Her favorite part of working at GRID Alternatives? “The volunteers. They come from all different backgrounds and are so enthusiastic and inquisitive. I learn so much from them!”

Fresno unleashes its solar power!







More property owners in Fresno are using the sun to power their homes, according to a new study.

The number of rooftop solar installations has doubled in the past two years, ranking Fresno fourth in the state in the amount of solar-generated electricity and fifth in the number of installations on residential, commercial and government buildings, an advocacy group, Environment California Research & Policy Center, reported Wednesday.

Fresno's 2,146 rooftop solar arrays produce 22 megawatts of electricity, enough to supply about 22,000 houses. Each megawatt prevents the emission of an estimated 700 pounds of smog-forming pollution annually.

"Competing with the state's biggest cities, Fresno has emerged as a real solar-power leader," said Stephanie Droste-Packham of Environment California. "The Central Valley is growing its solar-power market one roof at a time."

Rooftop solar is an ideal energy source in the San Joaquin Valley, especially considering how sunny and hot it is here, said Courtney Kalashian, associate director of the Fresno-based nonprofit San Joaquin Valley Clean Energy Organization.

"Incomes are low and power bills are high," she said. "Why not utilize the region's most plentiful resource to bring down those power costs and put more money in people's wallets. We could easily become a solar valley!"

Environment California and city officials announced the study results at Ivan Lopez's home in the Little Long Cheng housing community in southeast Fresno, where 25 of 41 houses, including Lopez's, are solar powered. It is estimated that Lopez and the other homeowners there will save a combined $390,000 in energy costs over 30 years.

Grid Alternatives, a nonprofit that installs solar panels in low-income regions, installed the solar systems at Little Long Cheng. KMJ has more here.
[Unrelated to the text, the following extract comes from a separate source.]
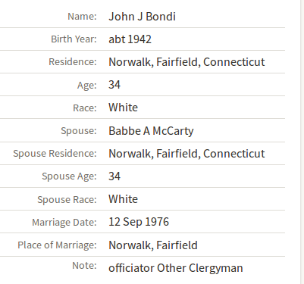Image resolution: width=304 pixels, height=284 pixels.
Task: Click the vertical scrollbar at right edge
Action: click(302, 142)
San Diego, Los Angeles and San Jose rank higher than Fresno in solar capacity. San Francisco, Bakersfield, Sacramento, Santa Rosa, Oakland and Chico round out the top 10. Clovis is ranked 11th.

Fresno Mayor Ashley Swearengin reaffirmed her commitment to solar power in Fresno on Wednesday, and capacity could continue to expand. Other regions also are gaining solar power. Capacity in Sacramento, for example, tripled over two years to 16 megawatts. Read more here in The Sacramento Bee.
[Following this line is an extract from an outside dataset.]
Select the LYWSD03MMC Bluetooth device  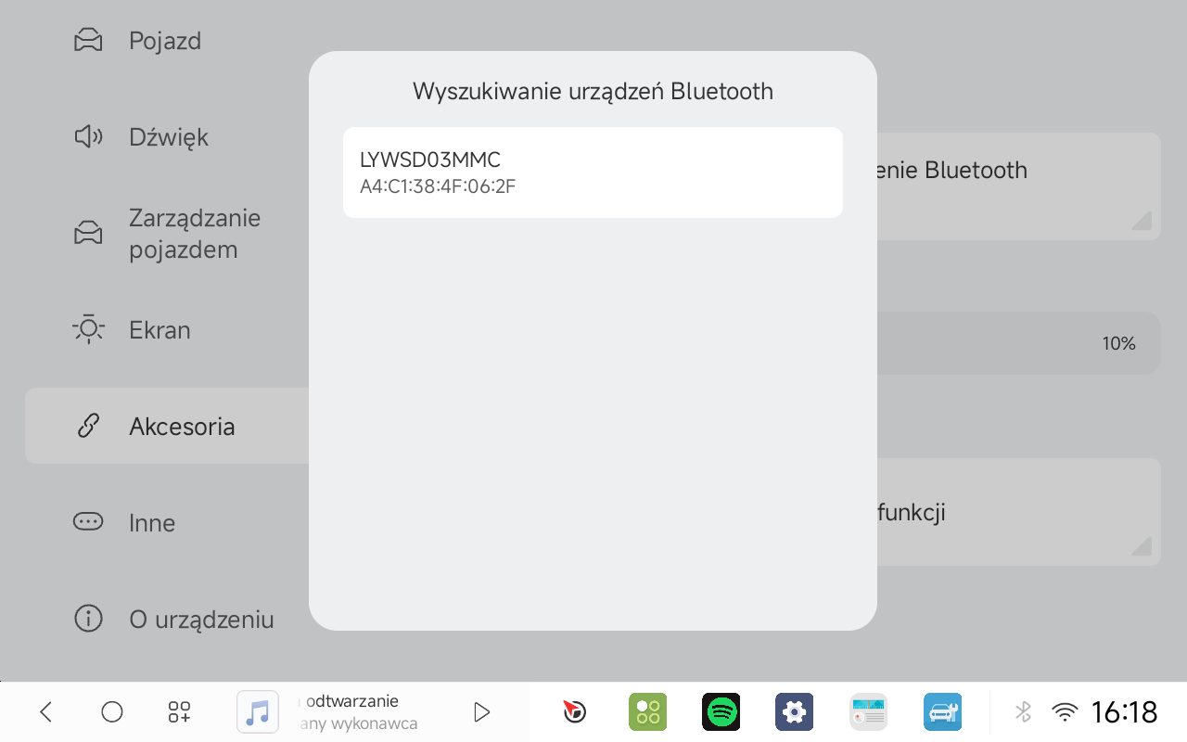tap(592, 173)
Photo of Grid Alternatives "Solarthon" in Fresno

Solarthon comes to Fresno on Oct. 8

The Central Valley Solarthon 2011 will be held from 7:30 a.m. to 3:00 p.m. on Oct. 8 in Fresno, Calif.

Officials of the nonprofit invite the public to join "a huge solar block party and fundraiser where GRID Alternatives Central Valley will lead individual, team and corporate work crews to install solar energy systems for several low-income families in one neighborhood, all in one day."
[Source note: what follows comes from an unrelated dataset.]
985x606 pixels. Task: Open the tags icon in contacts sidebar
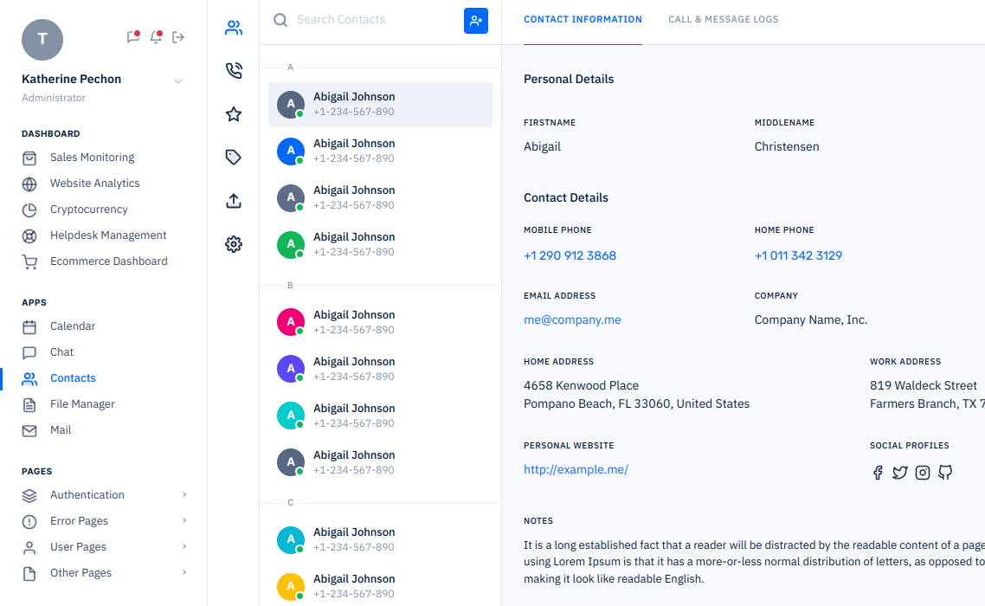233,158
GRID Alternatives says it's able to fulfill it's mission with the help of participants, sponsorships and donations.

The site is the Little Longcheng housing development at Jensen and Willow avenues in Southeast Fresno. The 41-unit development broke ground in 2005, with the U.S. Department of Housing and Urban Development working with Self Help Enterprises and the City of Fresno.

GRID Alternatives provides cheap energy to low-income residents. It's catch phrase is: "Together we'll re-energize communities one rooftop at a time."

GRID Alternatives will be installing 10 solar electric systems in one day on affordable homes in a single neighborhood in partnership with hundreds of community volunteers, Yingli Solar, PG&E, Wells Fargo, Schneider Electric, Walmart, Proteus Inc., Modesto Junior College, the Central Valley Business Incubator and local job trainees.

Each system will provide more than 75 percent of a family's electricity needs for the next 30 years, protecting them from rising energy prices while also preventing greenhouse gas emissions.

GRID did a similar event in San Diego on Sept. 24. It plans others in Templeton on the Central California Coast on Oct. 22 and in Lynwood in the Los Angeles area Nov. 5.